2. A membrane reactor according to claim 1 wherein the liquid supply line includes a reservoir for the liquid which is connected to the pressurized gaseous reactant supply means.

3. A membrane reactor according to claim 2 which includes means in the liquid supply line between the reservoir and the liquid inlet to isolate the reservoir from the liquid inlet.

4. A membrane reactor according to claim 2 including a pump for supplying the liquid to the reservoir.

5. A membrane reactor according to claim 1 wherein the membrane comprises an ionomeric material.

6. A membrane reactor according to claim 5 wherein the ionomeric material is selected from perfluorocarboxylate polymer and perfluorosulfonate polymer.

7. A membrane reactor according to claim 1 wherein a liquid outlet from the reaction chamber is connected to means for reducing the pressure of the liquid.

8. A membrane reactor according to claim 7 wherein the pressure reducing means comprises a let-down valve.

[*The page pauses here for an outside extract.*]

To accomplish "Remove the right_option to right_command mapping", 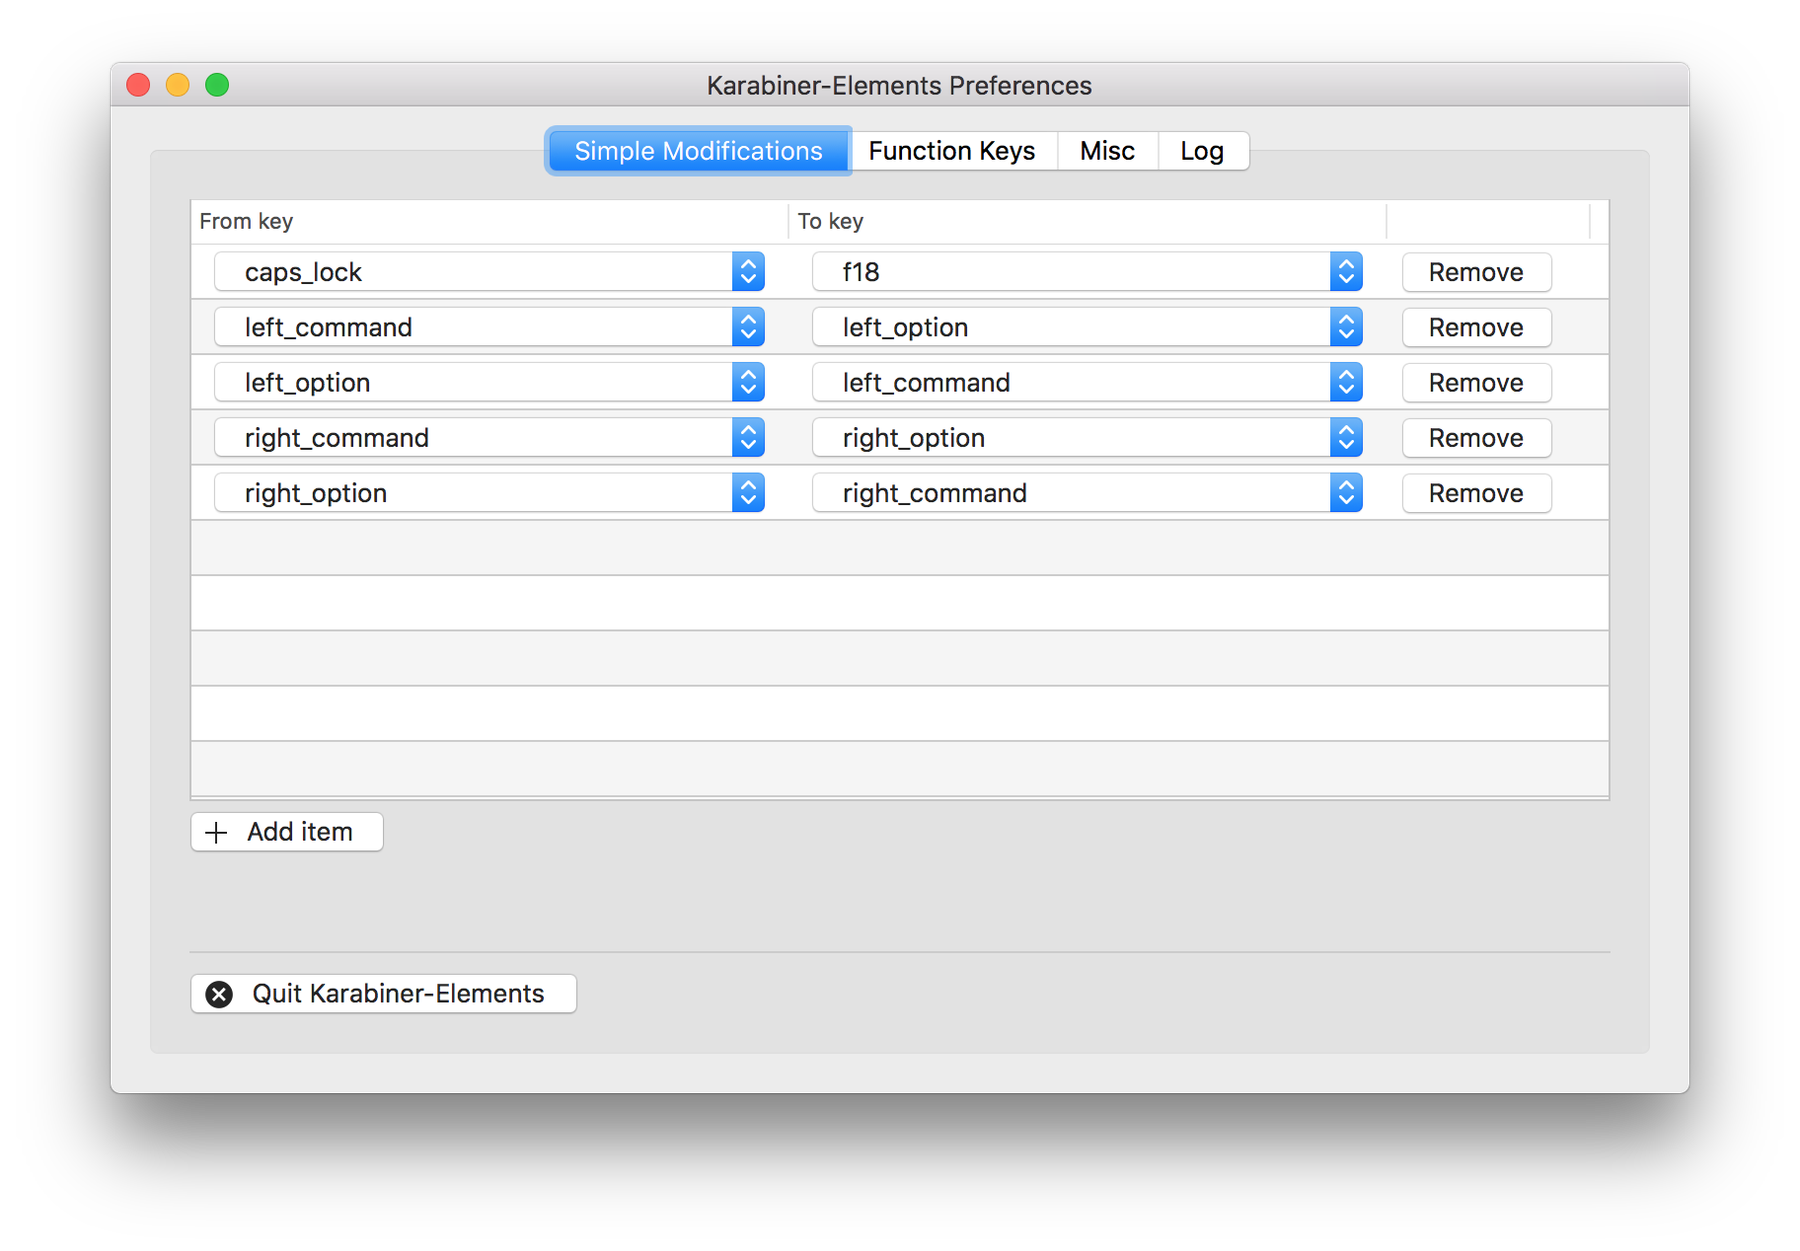I will [1476, 492].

9. A membrane reactor according to claim 8 wherein the liquid outlet is connected to a flow sensor, and the flow sensor and let-down valve are connected to an electronic process controller to form a feedback loop for regulating the flow of liquid through the reaction chamber.

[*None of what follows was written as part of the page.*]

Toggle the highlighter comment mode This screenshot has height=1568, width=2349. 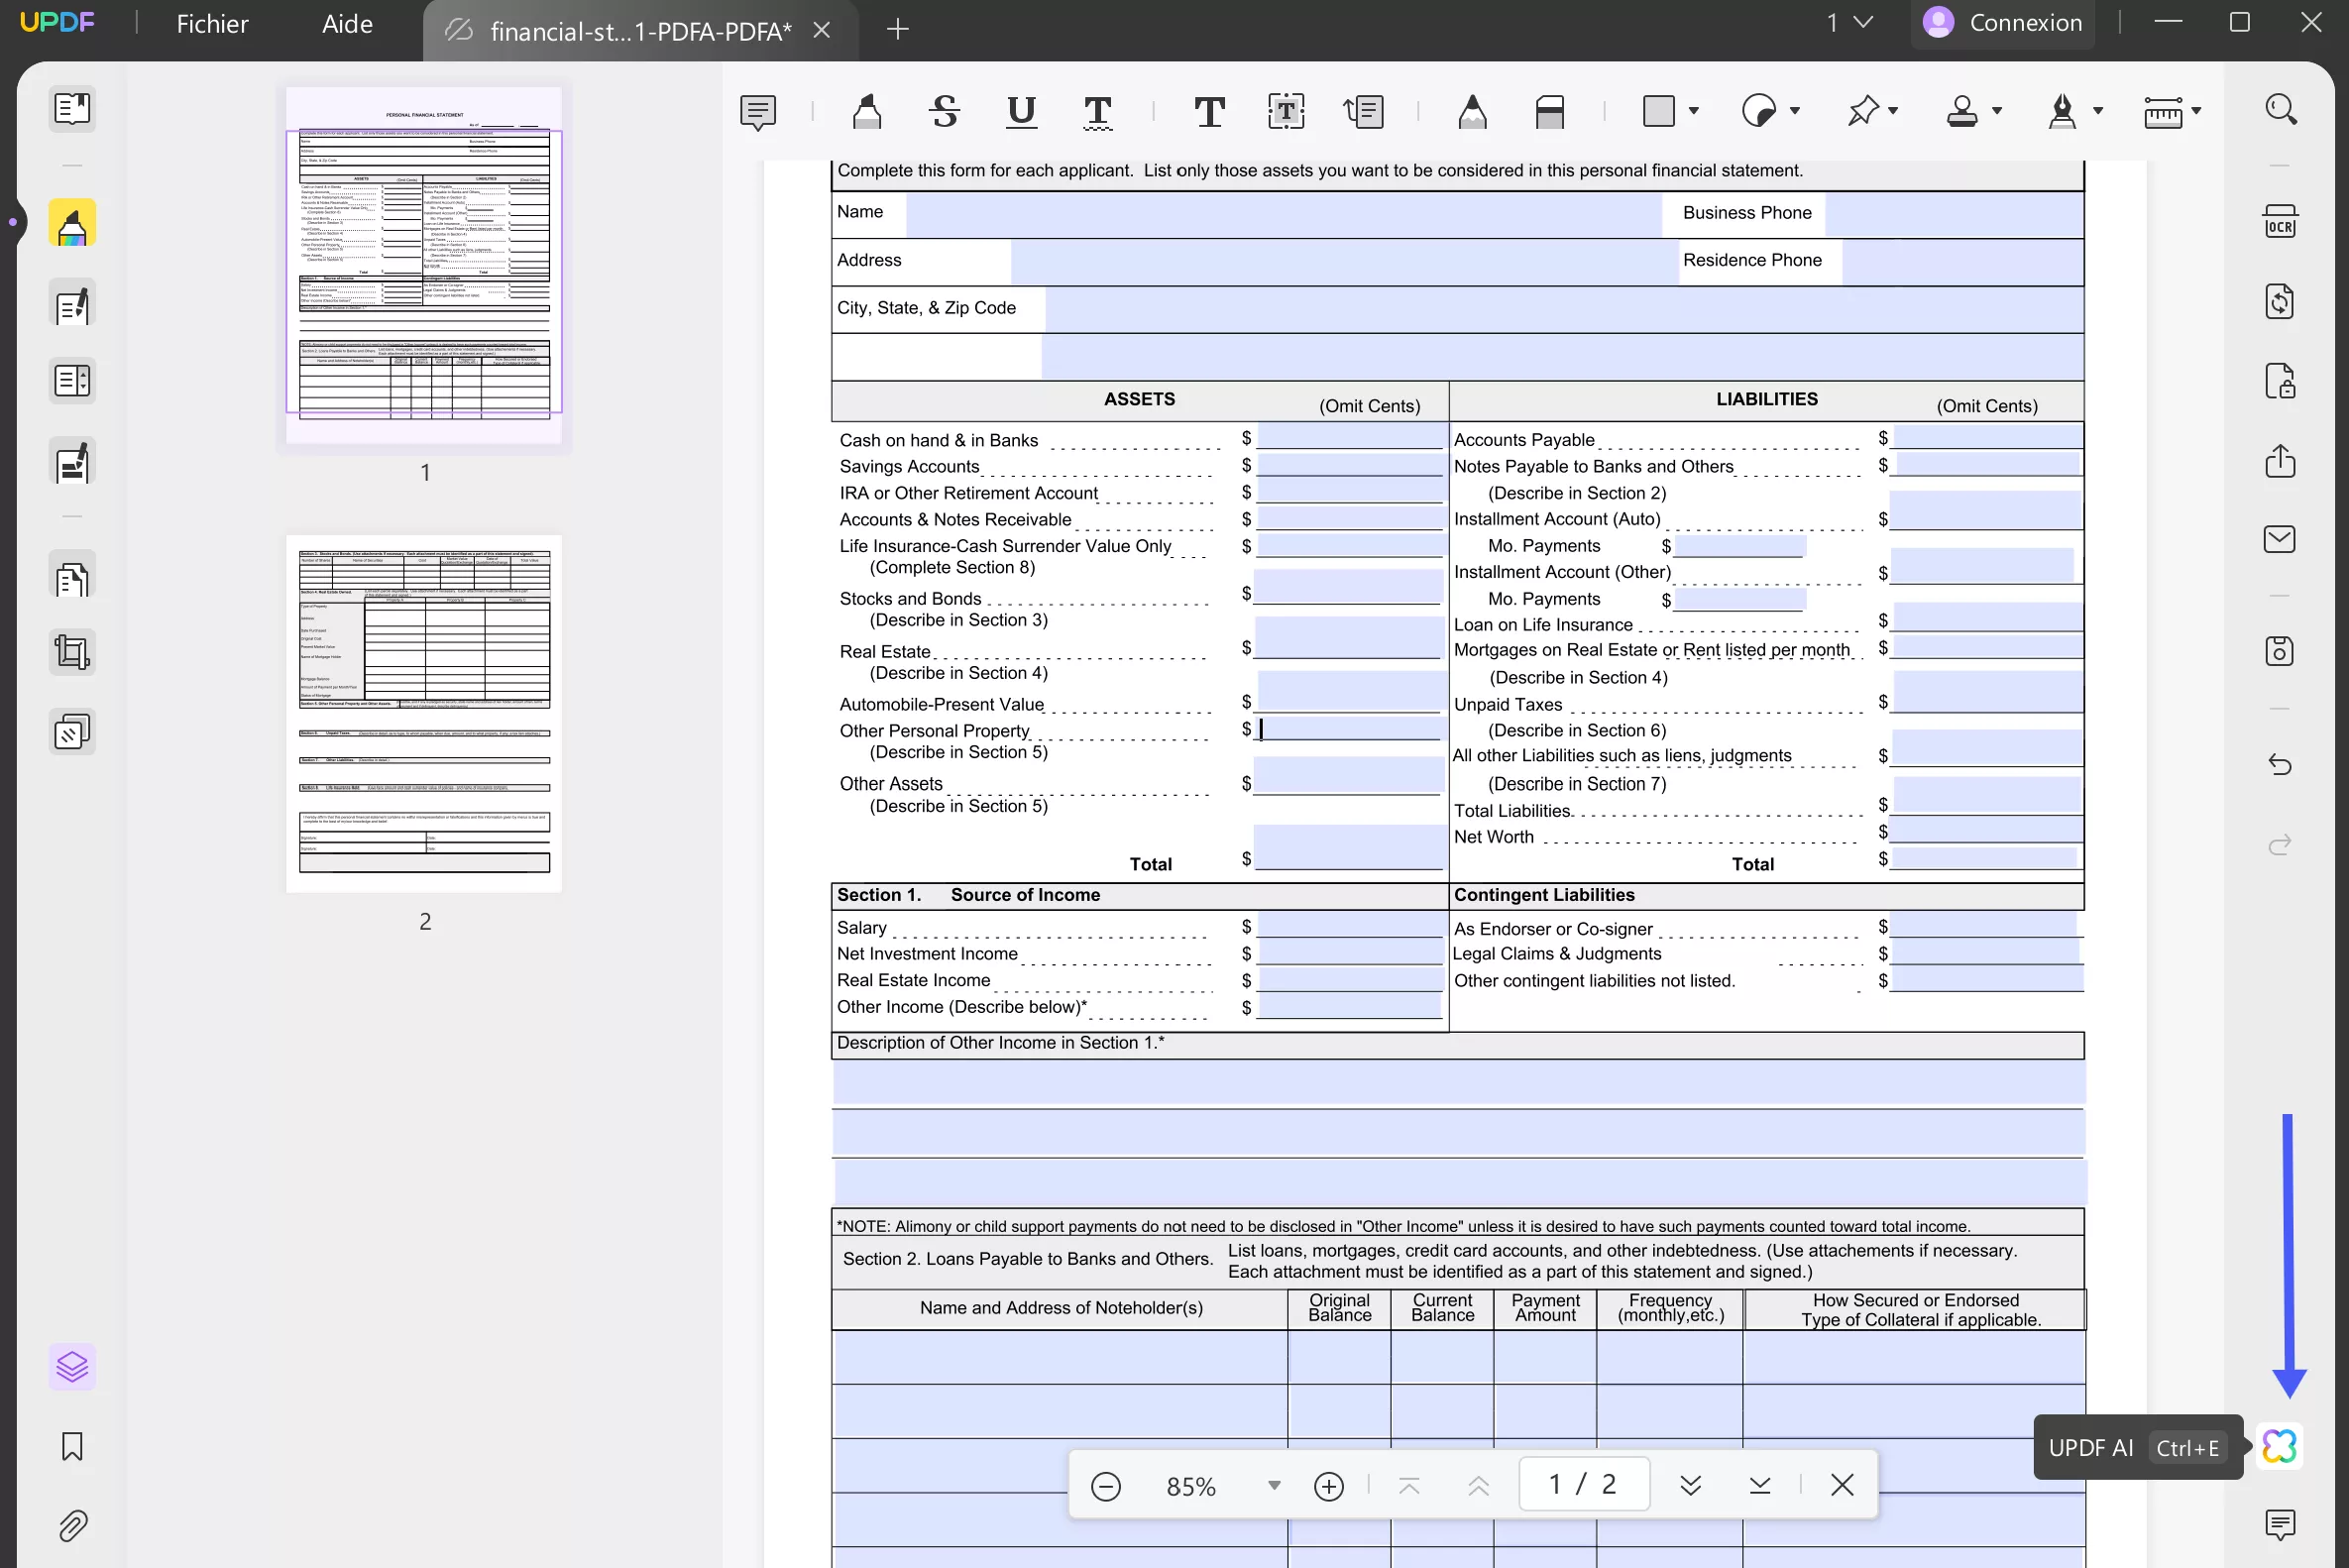point(72,224)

10. A membrane reactor according to claim 1 wherein the membrane is tubular, the one side of the membrane is the exterior surface of the tubular membrane and the other side of the membrane is the interior surface of the tubular membrane.

11. A membrane reactor according to claim 1 wherein a temperature sensor is provided in the reaction chamber.

12. A membrane reactor according to claim 1 wherein the pressurized gaseous reactant supply means comprises a pressurized storage vessel.

13. A method for conducting gas or gas/liquid reaction in a membrane reactor comprising a permeable membrane having a catalyst supported therein, the method comprising supplying a pressurized gaseous reactant to one side of the membrane and supplying liquid to the other side of the membrane whereby the gaseous reactant reacts at the membrane, optionally with the liquid if the liquid is a reactant, and wherein the liquid supplied to the other side of the membrane is pressurized by the pressurized gaseous reactant to at least substantially balance the pressure across the membrane.

14. A method according to claim 13 wherein the liquid is a reactant.

15. A method according to claim 13 wherein the supply of liquid is intermittent whereby the reaction is performed in semi-batch mode.

16. A method according to claim 13 wherein the supply of liquid is continuous whereby the reaction is performed in continuous mode.

17. A method according to claim 16 wherein the liquid is pressurized in a reservoir which acts as an accumulator damper.

18. A method according to claim 13 wherein the liquid is passed through a tubular membrane.